Изменить стиль страницы

Больше не в силах сдерживаться, Фалин громко чихнул. Обнаружив маленькую лазейку, едкий дым беспрепятственно проник в его легкие, заставив согнуться в приступе тяжелого кашля. Жестокий спазм скрутил все его тело, желудок вывернуло наизнанку. Весь его завтрак, обед и часть ужина в миг оказались на гранитном полу. Но, по счастью, в этой какофонии звуков, его ни кто уже не слышал.

Теперь другие — громкие и гулкие, словно пушечные выстрелы — звуки, наполнили пещеру. Затуманенному сознанию Фалина мерещилось, что это рушится сам костяк гранитного основания, на котором стоит пещера, но пошевелить даже кончиком пальца ради своего спасения уже не мог.

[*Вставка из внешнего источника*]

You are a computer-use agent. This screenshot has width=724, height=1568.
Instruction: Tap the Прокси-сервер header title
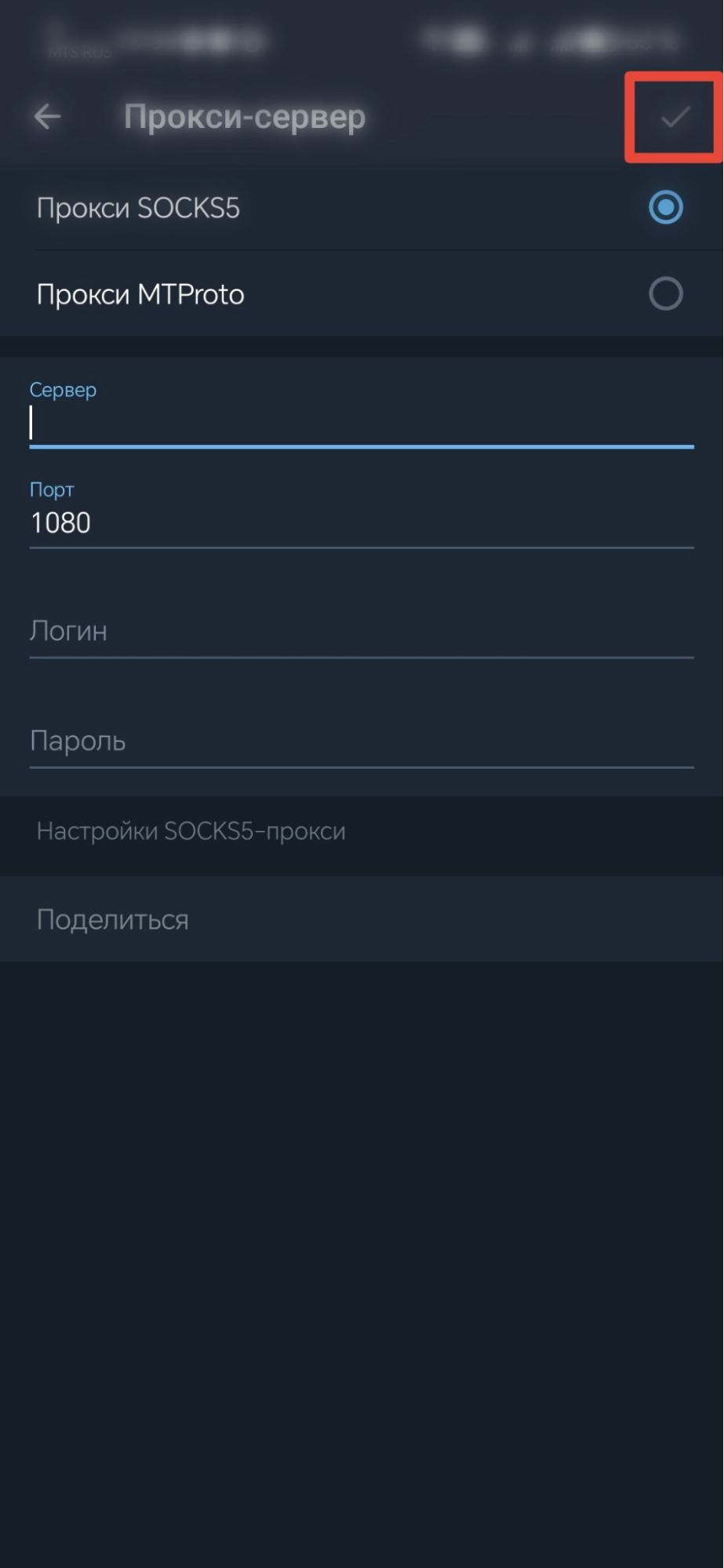click(245, 117)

Вопреки опасениям маленького гнома, пещера крепко стояла на своем месте — звуки, так его напугавшие, были лишь кашлем, вырывавшимся из бочкообразных легких животных-великанов.

Обезумевшие мамонты рвали жилы, пытаясь разорвать сковывающие их цепи. Лапник, покрывающий их головы, напоминал поверхность океана во время шторма, клочья едкого черного дыма приплясывали, взлетая из под еловых веток, и принимали причудливые, неестественные очертания.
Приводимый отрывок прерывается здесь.